Au rebours de ce qui est généralement admis, l’exode des compétences tunisiennes à l’étranger s’est avéré être, à quelques égards, profitable aux Tunisiens, et plutôt un marché lucratif à creuser, au vu de l’apport substantiel de ces compétences aux transferts de fonds des tunisiens à l’étranger.
Le directeur général de l’Office des tunisiens à l’étranger, Mohamed Mansouri, a révélé que le volume des transferts des fonds des Tunisiens à l’étranger en Tunisie a bondi à environ 10 milliards dinars en 2022 (9,4 milliards), enregistrant une augmentation de l’ordre de 10% par rapport à son niveau de l’année précédente (8,7 milliards environ).
L’économiste Abdelkader Boudrigua a attribué cette hausse à la part croissante dans ces transferts assurée par les cadres tunisiens hautement qualifiés partis travailler à l’étranger, ces dernières années, médecins, ingénieurs, informaticiens, techniciens supérieurs, infirmiers expérimentés.
Les estimations officielles évaluent à 1000 médecins tunisiens qui vont chaque année travailler à l’étranger, principalement dans les pays européens, nommément la France, l’Allemagne, l’Italie et la Grande-Bretagne, dont une bonne partie est constituée de femmes.
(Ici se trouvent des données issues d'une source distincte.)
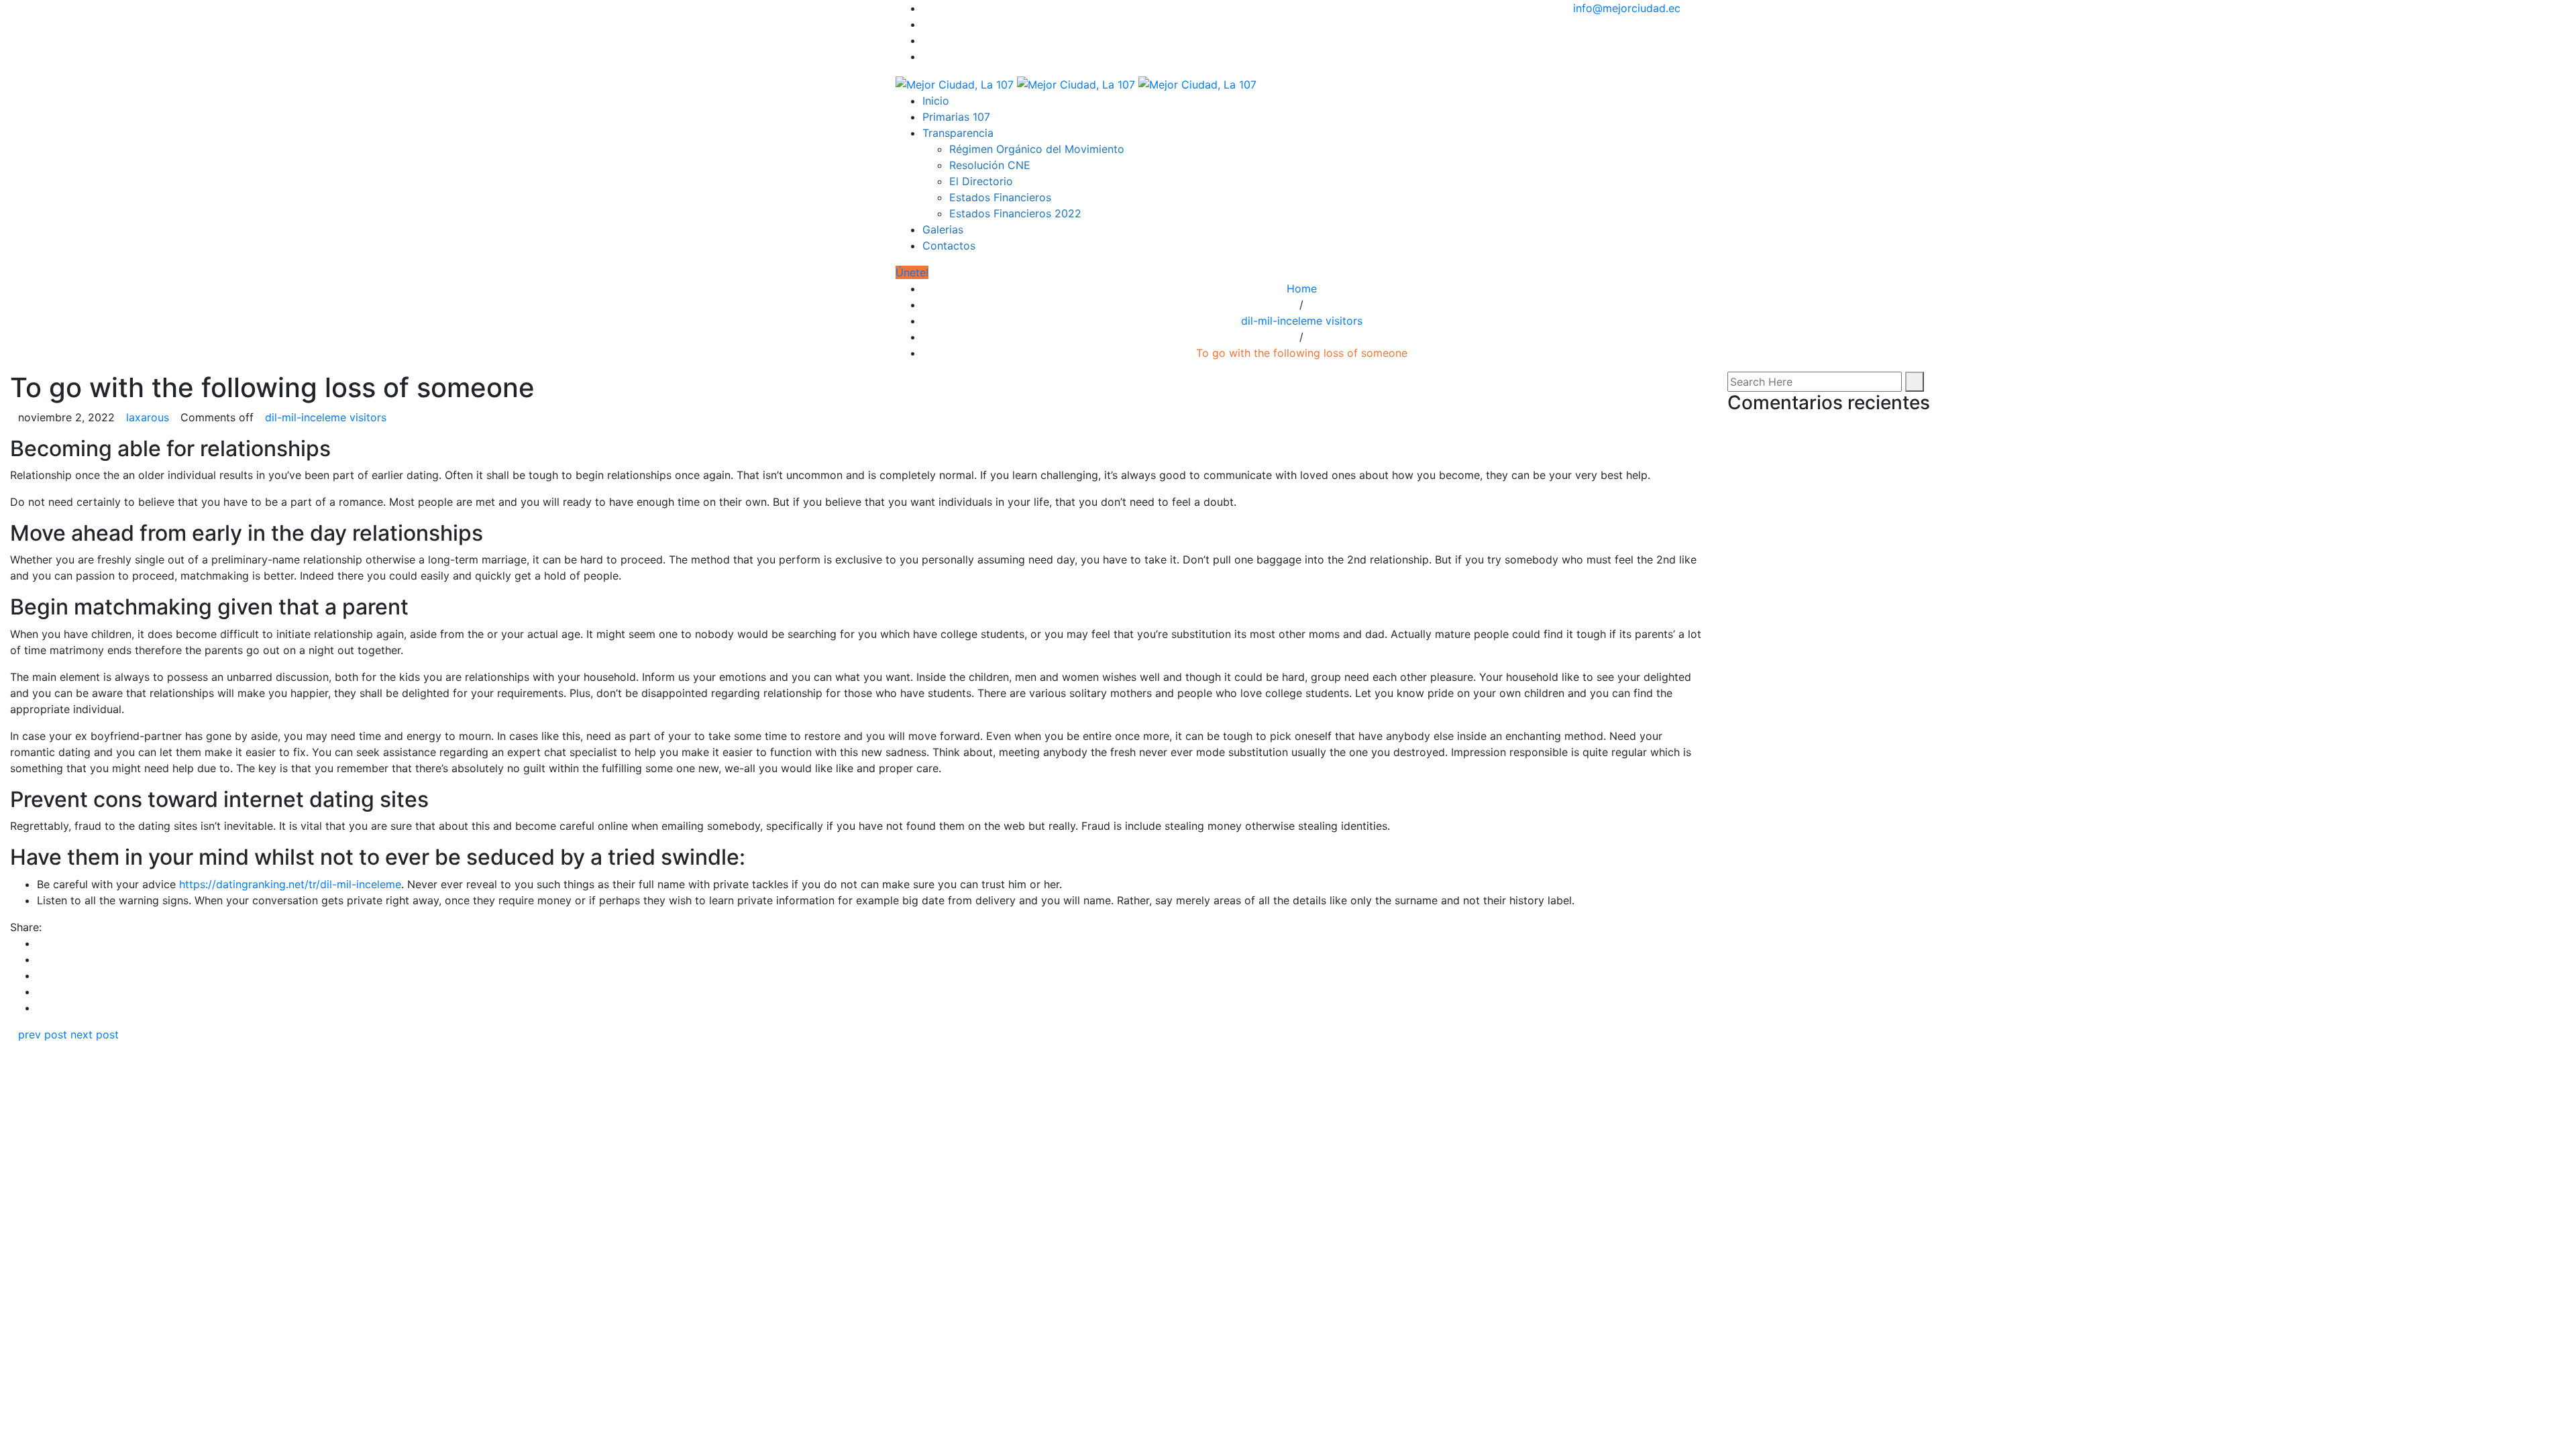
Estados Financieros (1000, 197)
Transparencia (958, 133)
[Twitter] (926, 24)
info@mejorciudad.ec (1626, 8)
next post (94, 1034)
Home (1302, 288)
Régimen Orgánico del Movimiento (1036, 149)
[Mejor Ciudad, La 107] (1076, 83)
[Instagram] (926, 40)
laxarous (147, 417)
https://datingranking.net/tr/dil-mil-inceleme (290, 884)
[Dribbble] (926, 56)
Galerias (942, 229)
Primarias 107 (956, 116)
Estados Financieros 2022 (1015, 213)
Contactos (948, 245)
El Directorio (981, 181)
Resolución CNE (989, 165)
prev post (42, 1034)
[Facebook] (926, 8)
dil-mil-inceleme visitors (1301, 320)
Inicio (935, 100)
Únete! (912, 272)
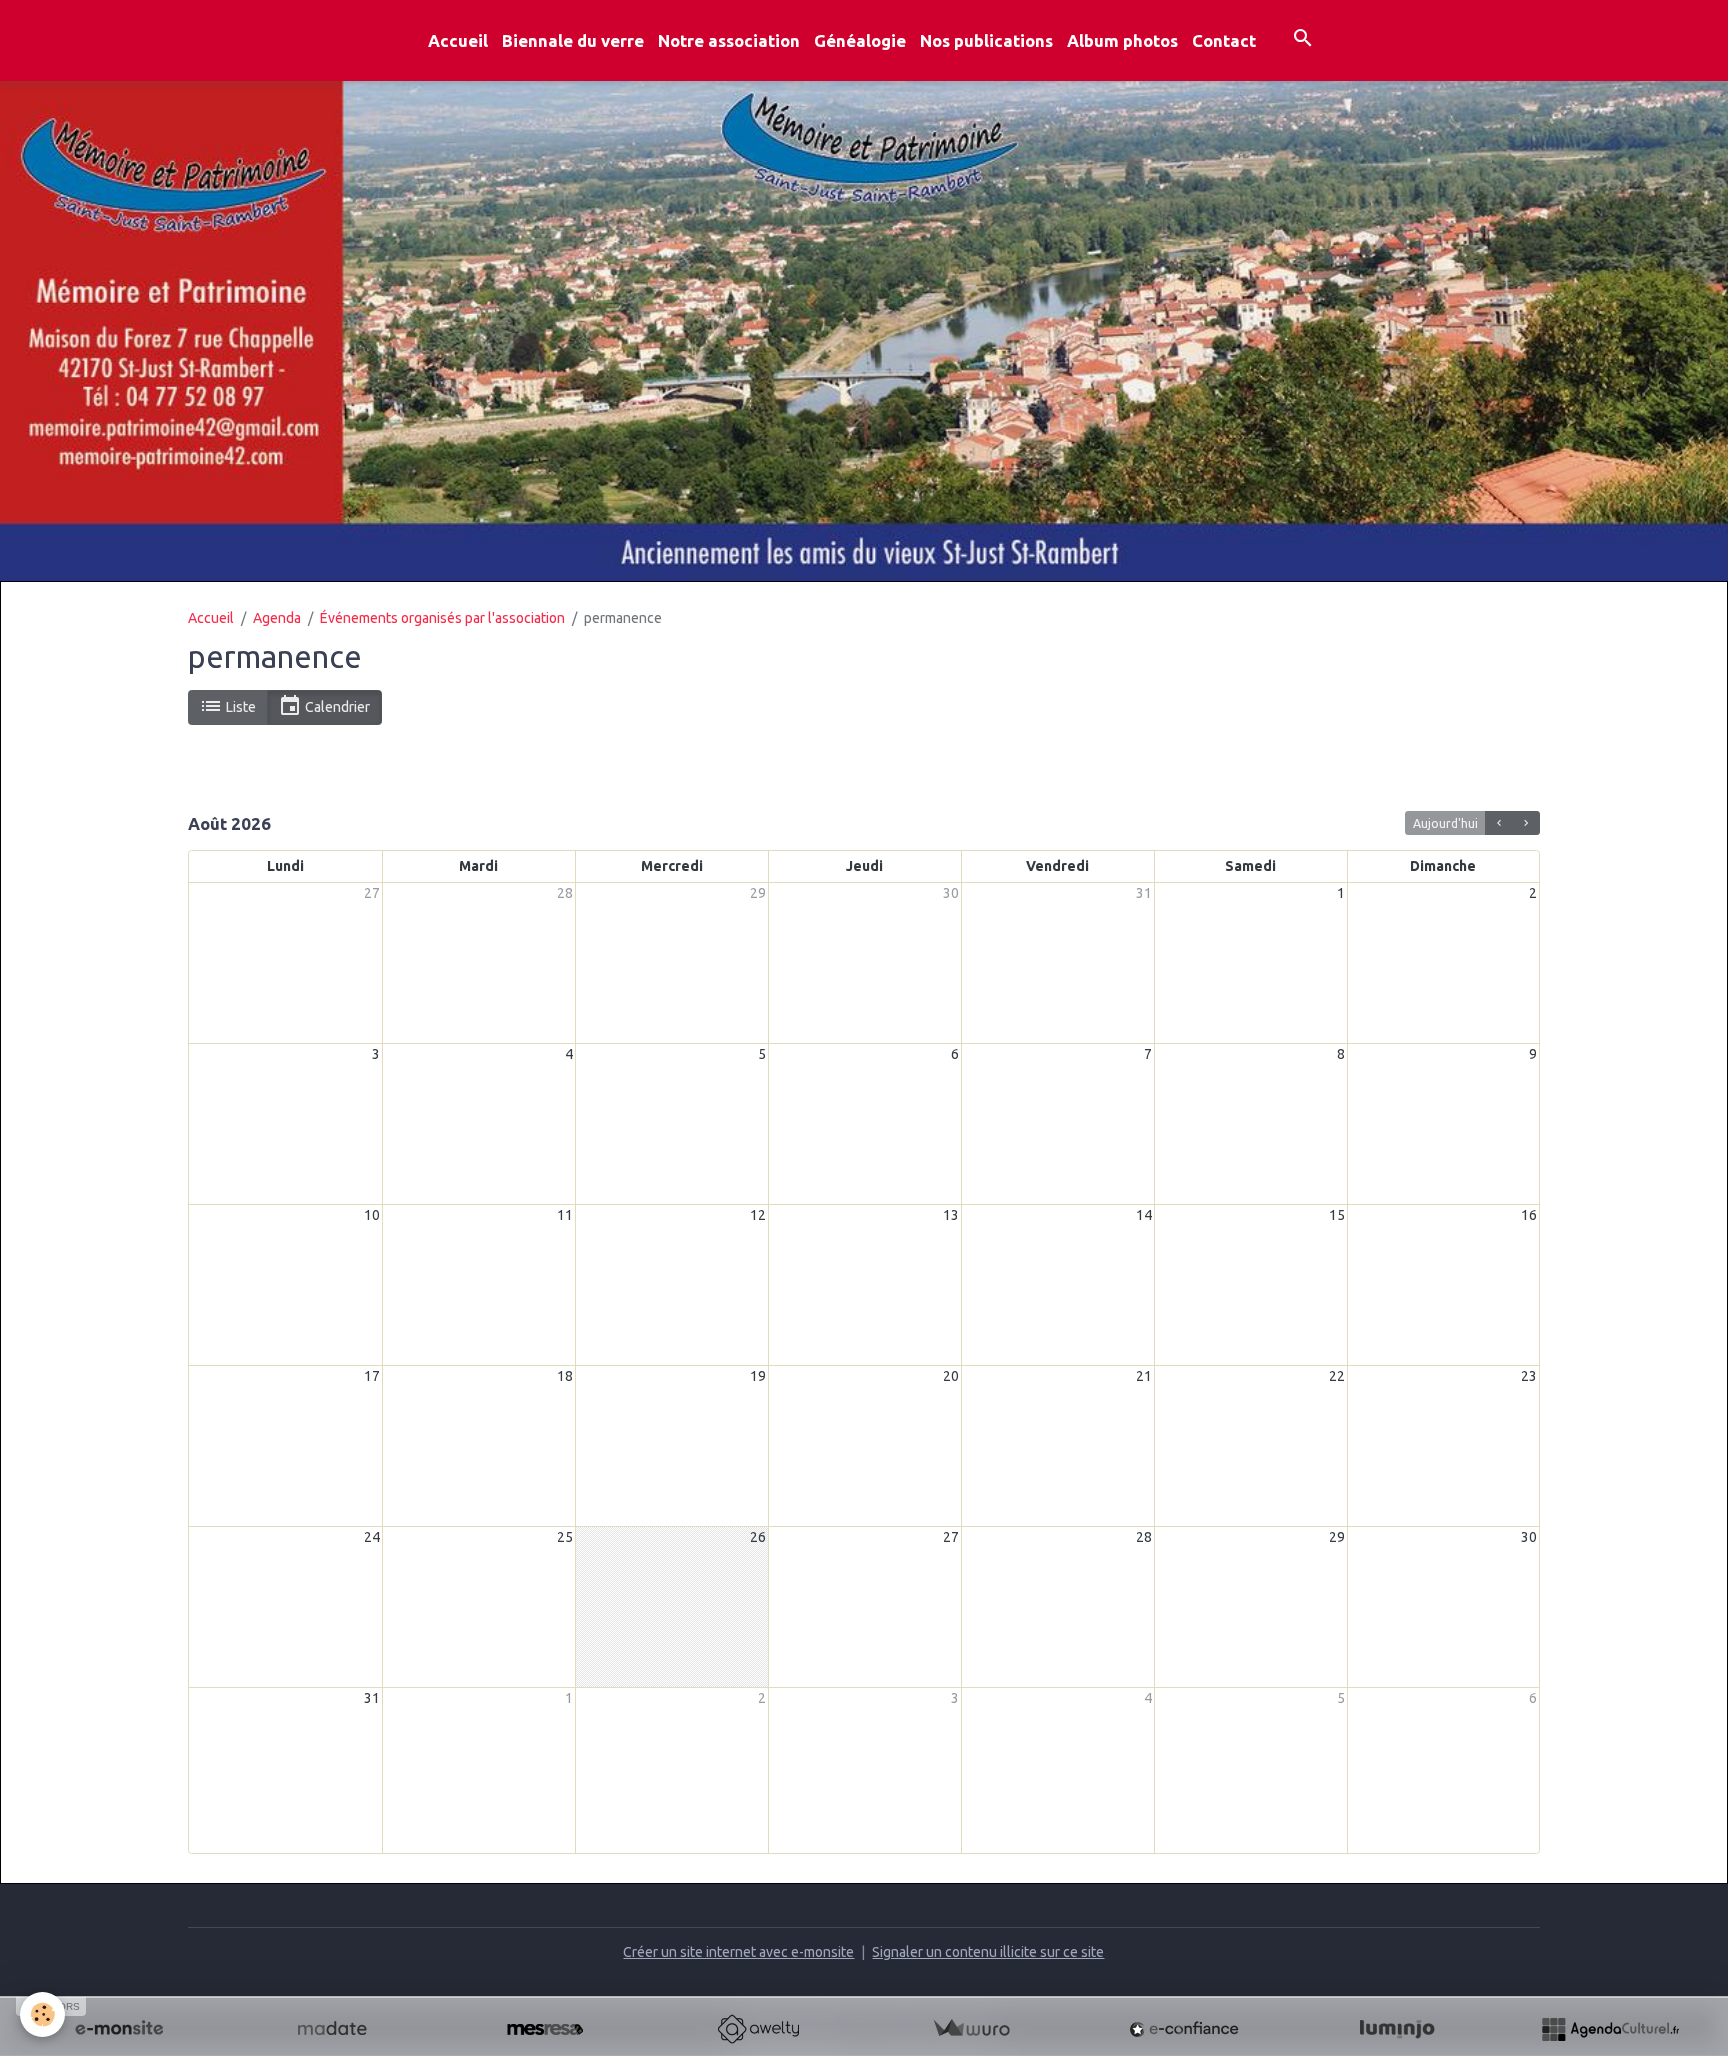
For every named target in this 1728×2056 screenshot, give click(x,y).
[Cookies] (42, 2014)
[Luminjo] (1397, 2029)
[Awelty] (758, 2029)
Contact (1224, 40)
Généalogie (860, 40)
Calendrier (336, 707)
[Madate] (332, 2029)
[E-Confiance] (1184, 2029)
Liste (239, 707)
Ce nombre est supérieur au nombre des médecins formés chaque année dans les facultés tunisiennes de médecine et de pharmacie.
Les ingénieurs et les informaticiens seraient beaucoup plus nombreux et se compteraient par milliers annuellement, d’après les chiffres fournis par les organisations professionnelles d’ingénieurs et des autres cadres qualifiés.
Au total, la diaspora tunisienne, compétences comprises, compte, de nos jours, 1 million 732 mille personnes, selon les chiffres officiels.
Le directeur de l’OTE a noté que le volume des transferts financiers des Tunisiens à l’étranger a dépassé l’apport en devises d’autres secteurs structurés et représente environ 7% du PIB, se situant en 2ème position en matière de rentrées de devises, après les exportations.
L’informel, là encore
Pourtant, les transferts d’argent des compétences tunisiennes à l’étranger autant que ceux des autres tunisiens à l’étranger sont spontanés, et évoluent dans le champ de l’informel.
Aussi, l’économiste Boudrigua a mis l’accent sur la nécessité de penser à encadrer ces transferts par des mesures appropriées, et de passer ainsi des envois informels à la finance formelle et structurée.
En attendant une telle structuration, le directeur de l’OTE insiste sur la nécessité de faire en sorte que ces apports soient utilisés dans des investissements productifs, générateurs de richesses, d’emplois et de développement, avançant l’idée de lancer un emprunt obligataire en devises étrangères spécialement conçu aux expatriés tunisiens , toutes catégories confondues, et comportant des avantages attractifs à leur mesure.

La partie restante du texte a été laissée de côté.